___ Records to use ___

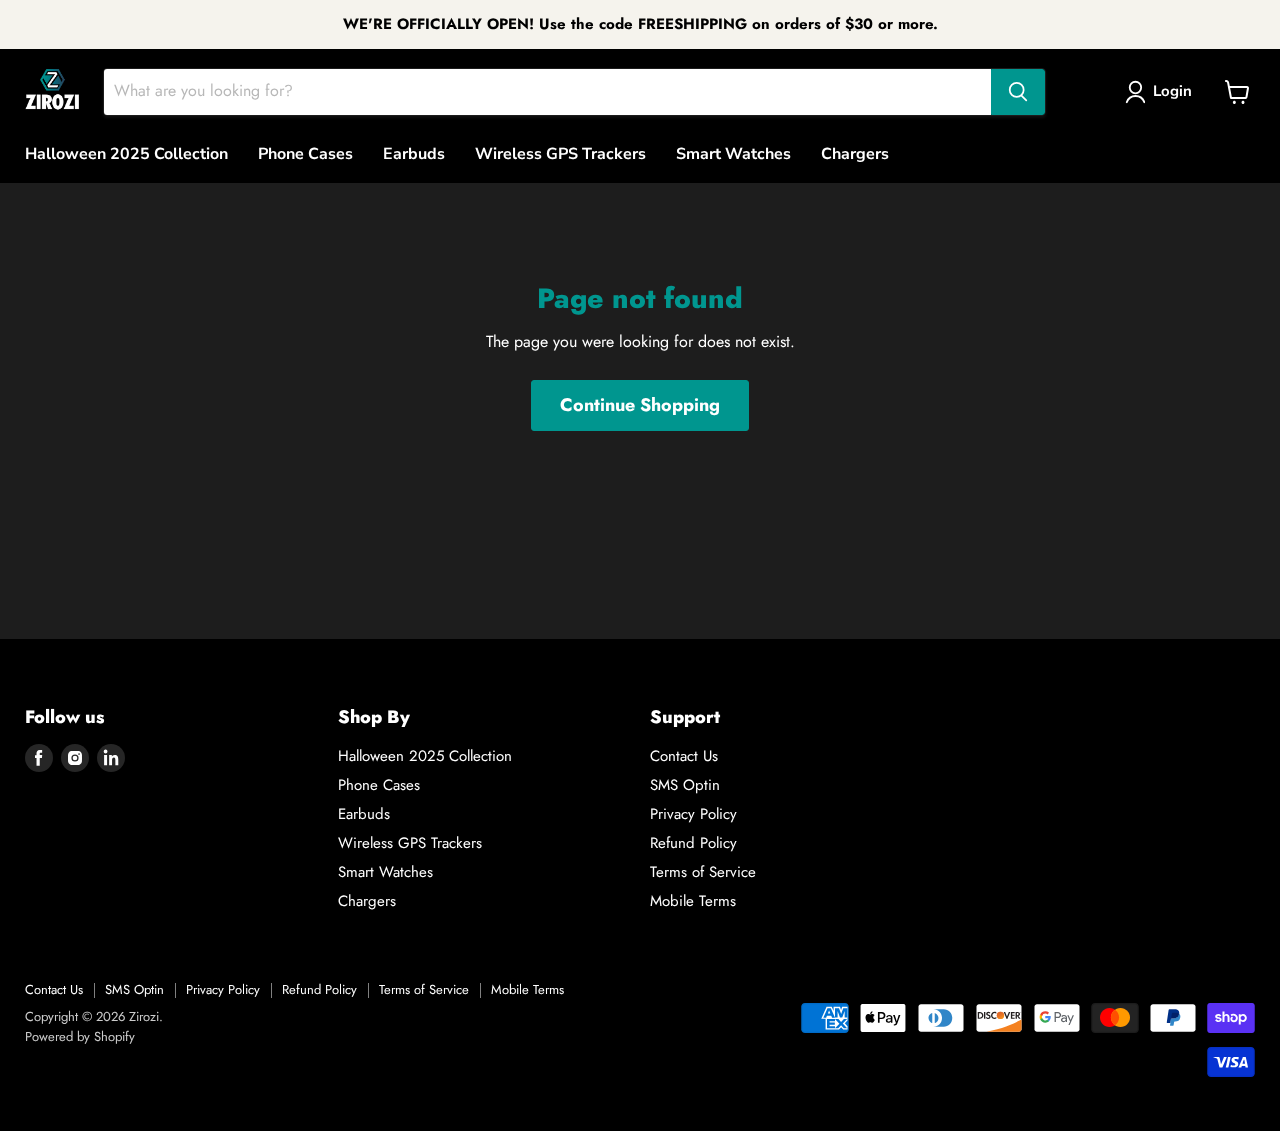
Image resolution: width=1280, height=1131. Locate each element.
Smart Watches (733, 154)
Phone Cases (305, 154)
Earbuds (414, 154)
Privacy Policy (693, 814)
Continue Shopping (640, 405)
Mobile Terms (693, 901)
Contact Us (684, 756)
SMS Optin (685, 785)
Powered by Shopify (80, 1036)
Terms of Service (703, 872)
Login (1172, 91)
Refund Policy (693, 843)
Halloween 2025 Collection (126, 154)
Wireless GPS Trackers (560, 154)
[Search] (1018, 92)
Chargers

___
___ Records to use ___

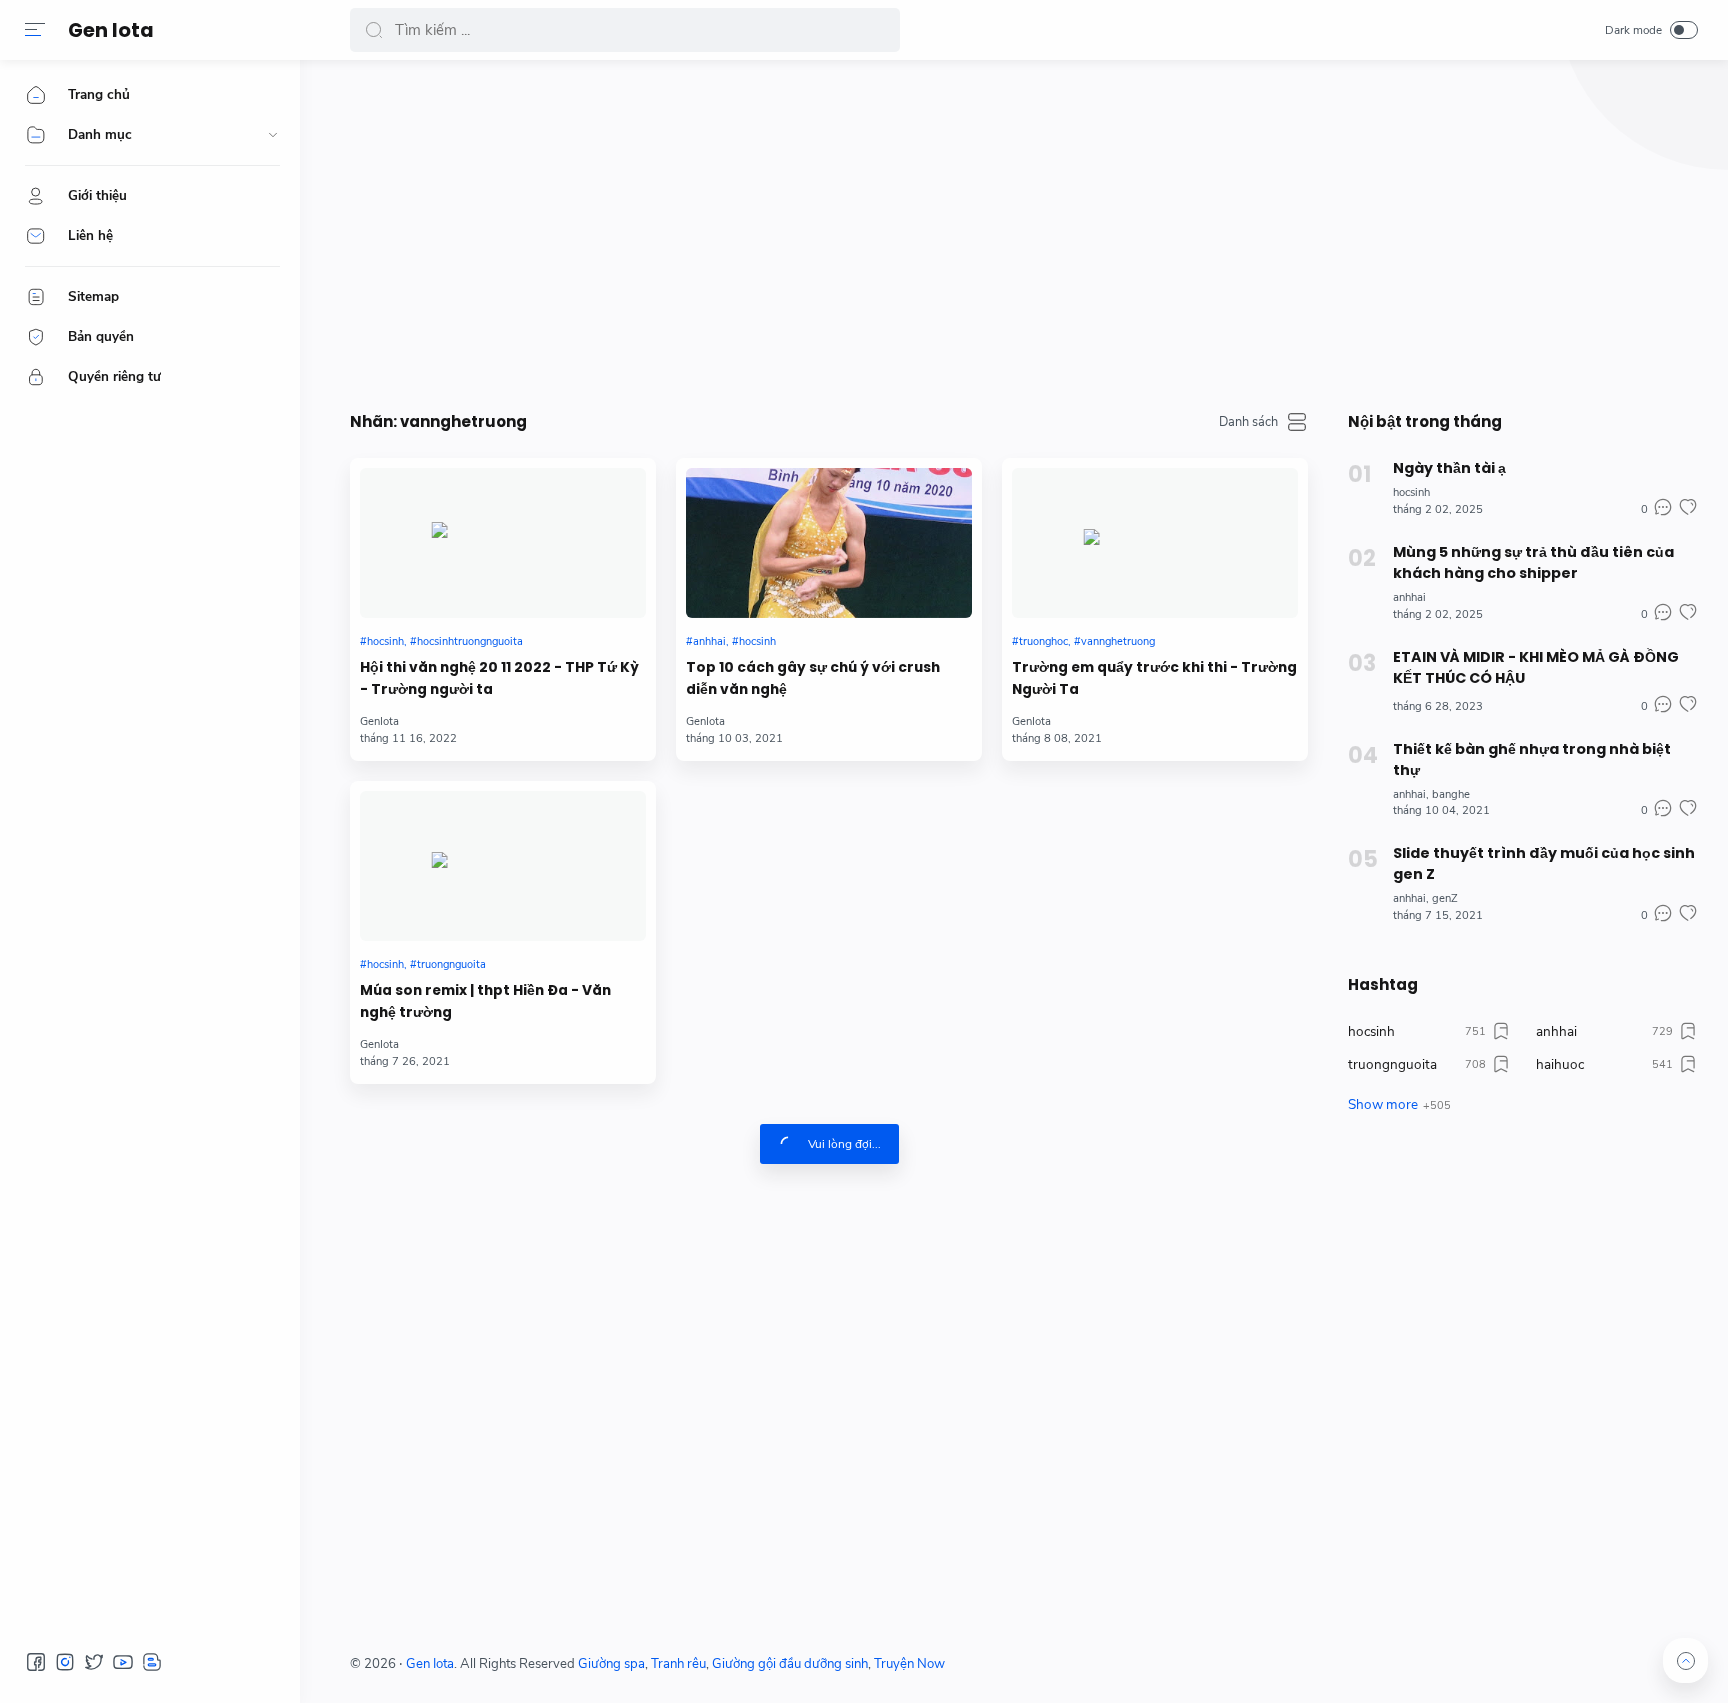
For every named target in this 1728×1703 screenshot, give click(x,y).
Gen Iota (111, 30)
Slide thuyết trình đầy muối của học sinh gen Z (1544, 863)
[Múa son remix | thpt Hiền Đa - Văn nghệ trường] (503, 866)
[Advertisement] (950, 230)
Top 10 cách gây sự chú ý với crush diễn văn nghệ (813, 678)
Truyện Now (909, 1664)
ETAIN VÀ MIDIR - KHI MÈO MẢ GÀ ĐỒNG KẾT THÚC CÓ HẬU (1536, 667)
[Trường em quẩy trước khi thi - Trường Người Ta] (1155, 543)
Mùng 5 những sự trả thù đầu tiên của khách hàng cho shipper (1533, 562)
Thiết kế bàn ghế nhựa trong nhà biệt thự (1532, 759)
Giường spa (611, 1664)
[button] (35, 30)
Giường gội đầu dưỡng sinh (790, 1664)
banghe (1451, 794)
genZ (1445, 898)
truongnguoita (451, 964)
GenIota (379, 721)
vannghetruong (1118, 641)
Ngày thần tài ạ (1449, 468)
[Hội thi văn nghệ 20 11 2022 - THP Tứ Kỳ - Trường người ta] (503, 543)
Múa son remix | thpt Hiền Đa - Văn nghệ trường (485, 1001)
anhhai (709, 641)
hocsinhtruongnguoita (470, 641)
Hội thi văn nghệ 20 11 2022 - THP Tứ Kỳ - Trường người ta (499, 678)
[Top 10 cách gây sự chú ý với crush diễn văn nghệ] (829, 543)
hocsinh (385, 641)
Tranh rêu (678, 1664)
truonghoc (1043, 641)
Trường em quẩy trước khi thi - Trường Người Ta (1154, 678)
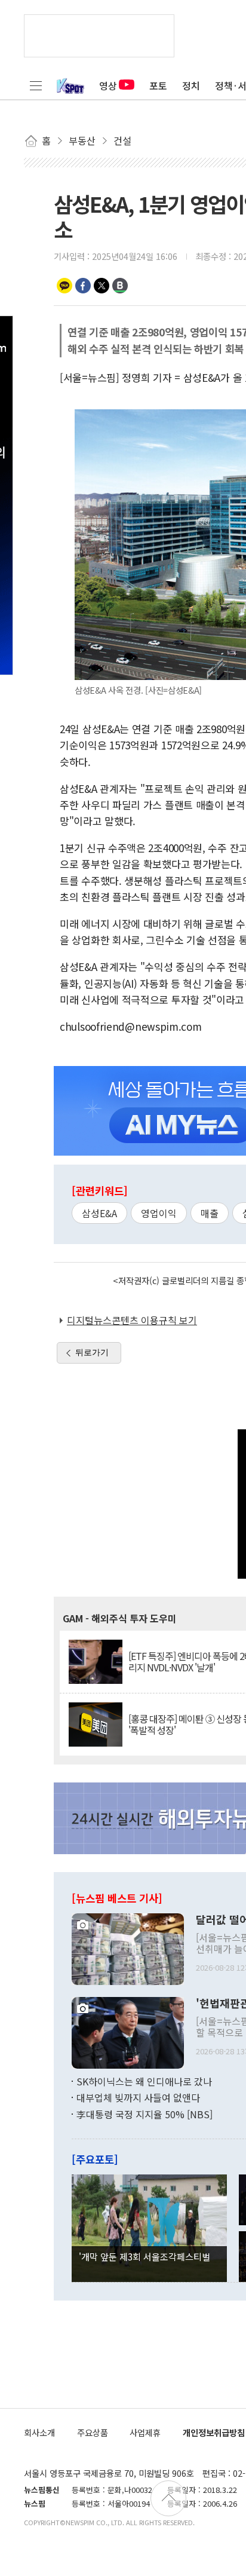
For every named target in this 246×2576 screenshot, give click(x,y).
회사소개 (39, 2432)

___
___ Records to use ___

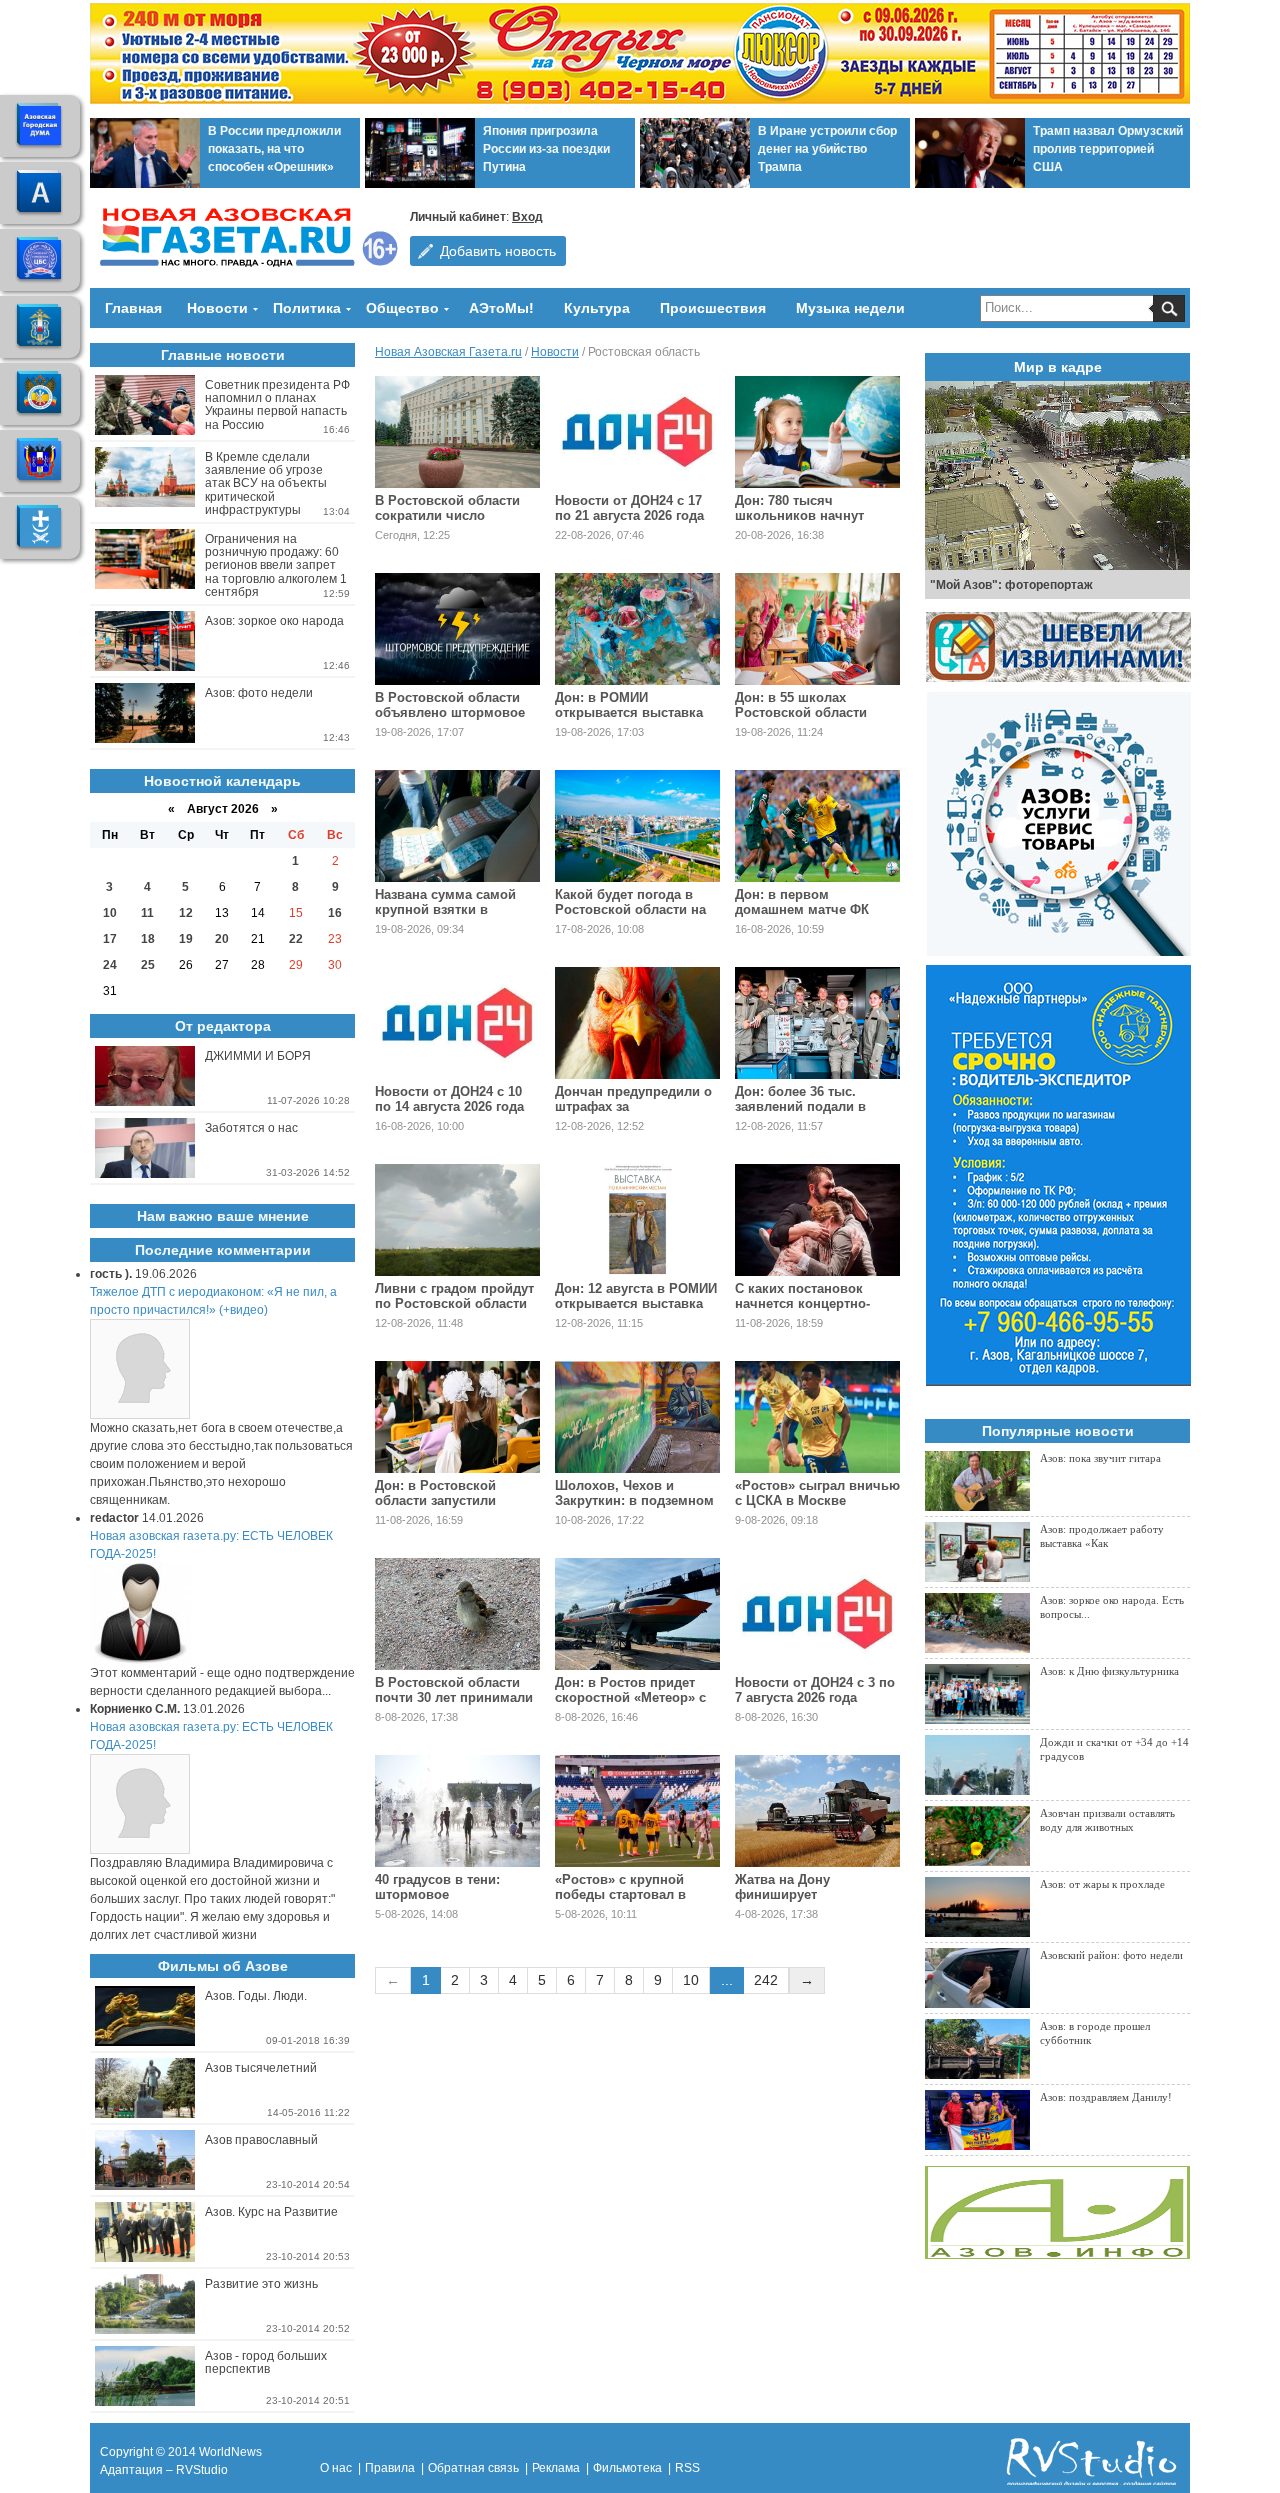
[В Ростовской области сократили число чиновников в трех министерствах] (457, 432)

___

Check every line of the entries above, and copy those that carry the string "this".

▶ Response box:
For every named target in this 1728×1703 screenshot, give click(x,y).
For every named target in this 246×2576 screenshot, give click(x,y).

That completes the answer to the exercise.